Görevden uzaklaştırma 62 bin 10, bunların 58 bin 611'i açığa alma. Görevden çıkarılan, memuriyetten ihraç edilen sayısı 3 bin 499. Bunun da ağırlıklı olarak darbeye katılan subaylar, astsubaylar, asker elbisesini giymiş caniler, hainler. Söylerken Silahlı Kuvvetler ile bunları birbirine karıştırmasın vatandaşlarımız. Ordumuz bizim gözbebeğimiz, Mehmetçik demişiz, peygamber ocağı. Şanlı tarihi olan Silahlı Kuvvetlerimizi bir kolaycılıkla bunlarla eş değer tutmak büyük yanlış olur.

Memuriyete girmiş toplam 86 bin kişi, 2010 KPSS iptal olunca 86 bin kişi çıkarılacak demektir. Aradan şu kadar sene geçti deme şansımız yok. Ya yasa düzenleyeceğiz bu mahkeme kararını etkisiz hale getireceğiz, ya da mahkeme kararını uygulayacağız.

Şunu yapmamız daha doğru olacak; bunların sınavlarını incelemek lazım. Tamamı mı soruları aldı, yoksa FETÖ'nün hedef gördüğü belli bir grup mu? Geriye yönelik sınav sonuçlarına bakılır, failler ortaya çıkar, diğerleri muaf tutulur.

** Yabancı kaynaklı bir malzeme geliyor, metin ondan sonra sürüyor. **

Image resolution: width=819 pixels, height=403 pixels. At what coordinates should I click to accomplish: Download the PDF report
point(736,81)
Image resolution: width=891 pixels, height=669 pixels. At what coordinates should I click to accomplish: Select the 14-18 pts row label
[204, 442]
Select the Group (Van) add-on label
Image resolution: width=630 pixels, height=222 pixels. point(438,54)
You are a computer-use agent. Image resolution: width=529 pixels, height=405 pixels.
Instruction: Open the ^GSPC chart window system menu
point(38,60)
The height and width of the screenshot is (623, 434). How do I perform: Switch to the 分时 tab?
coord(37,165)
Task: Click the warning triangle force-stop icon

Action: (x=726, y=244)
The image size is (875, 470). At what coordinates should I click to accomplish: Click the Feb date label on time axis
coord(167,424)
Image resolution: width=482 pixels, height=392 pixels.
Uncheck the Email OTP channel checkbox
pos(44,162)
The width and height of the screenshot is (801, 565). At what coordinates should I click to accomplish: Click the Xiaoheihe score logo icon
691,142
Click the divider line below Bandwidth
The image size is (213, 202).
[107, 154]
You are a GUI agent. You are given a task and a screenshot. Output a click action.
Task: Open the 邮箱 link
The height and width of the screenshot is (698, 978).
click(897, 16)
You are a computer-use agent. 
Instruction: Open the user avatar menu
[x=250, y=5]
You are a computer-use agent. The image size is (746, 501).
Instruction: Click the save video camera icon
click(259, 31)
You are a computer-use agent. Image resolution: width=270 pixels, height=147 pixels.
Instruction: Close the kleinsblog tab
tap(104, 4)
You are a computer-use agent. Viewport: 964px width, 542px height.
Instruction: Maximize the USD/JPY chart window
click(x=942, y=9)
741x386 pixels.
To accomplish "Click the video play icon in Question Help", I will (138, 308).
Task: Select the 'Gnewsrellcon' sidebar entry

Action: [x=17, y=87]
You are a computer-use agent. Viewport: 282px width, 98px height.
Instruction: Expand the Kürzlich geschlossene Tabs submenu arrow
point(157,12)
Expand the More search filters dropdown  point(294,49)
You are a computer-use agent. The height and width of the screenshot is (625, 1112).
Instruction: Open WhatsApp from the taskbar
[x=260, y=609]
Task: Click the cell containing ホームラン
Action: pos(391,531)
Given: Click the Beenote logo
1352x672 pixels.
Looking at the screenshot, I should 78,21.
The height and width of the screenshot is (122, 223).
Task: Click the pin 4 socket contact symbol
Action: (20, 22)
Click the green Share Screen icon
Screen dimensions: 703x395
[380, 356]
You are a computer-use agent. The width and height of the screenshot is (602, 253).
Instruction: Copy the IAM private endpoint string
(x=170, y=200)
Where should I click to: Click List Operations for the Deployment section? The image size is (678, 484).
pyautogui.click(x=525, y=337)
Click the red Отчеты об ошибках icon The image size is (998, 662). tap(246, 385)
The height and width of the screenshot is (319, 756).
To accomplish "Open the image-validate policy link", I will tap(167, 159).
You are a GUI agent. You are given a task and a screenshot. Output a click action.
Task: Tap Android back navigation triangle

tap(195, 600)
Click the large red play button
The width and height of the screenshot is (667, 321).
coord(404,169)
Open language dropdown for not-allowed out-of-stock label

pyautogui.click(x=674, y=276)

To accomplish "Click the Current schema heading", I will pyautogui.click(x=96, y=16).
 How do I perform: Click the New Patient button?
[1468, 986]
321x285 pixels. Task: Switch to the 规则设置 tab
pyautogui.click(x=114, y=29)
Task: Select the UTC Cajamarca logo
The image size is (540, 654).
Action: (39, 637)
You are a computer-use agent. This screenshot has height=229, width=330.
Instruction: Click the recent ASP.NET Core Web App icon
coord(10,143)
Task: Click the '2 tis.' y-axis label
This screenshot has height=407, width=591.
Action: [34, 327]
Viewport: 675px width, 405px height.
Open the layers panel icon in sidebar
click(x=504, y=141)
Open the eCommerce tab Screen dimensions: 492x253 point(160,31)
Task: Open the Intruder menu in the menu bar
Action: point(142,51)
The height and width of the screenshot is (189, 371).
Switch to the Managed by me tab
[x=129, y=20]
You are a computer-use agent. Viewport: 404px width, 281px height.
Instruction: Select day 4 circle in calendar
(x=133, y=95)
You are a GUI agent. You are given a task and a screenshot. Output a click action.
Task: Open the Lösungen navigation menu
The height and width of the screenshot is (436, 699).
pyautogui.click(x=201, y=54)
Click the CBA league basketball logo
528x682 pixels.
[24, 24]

“Okullar zamanında açılacak”

Şu anda zannediyorum 23 bin civarında öğretmen açığa alındı. Dolayısıyla ders sezonu geliyor, öğretmen ihtiyacı var. Bu yüzden 15 bin öğretmen alınması konusunda bir karar aldık ve M.E.B.'e talimat verdik. Sütten ağzımız yandı, yoğurdu üfleyerek yiyeceğiz. Okul açılma tarihinde erteleme ihtimali söz konusu değil, okullar zamanında açılacak.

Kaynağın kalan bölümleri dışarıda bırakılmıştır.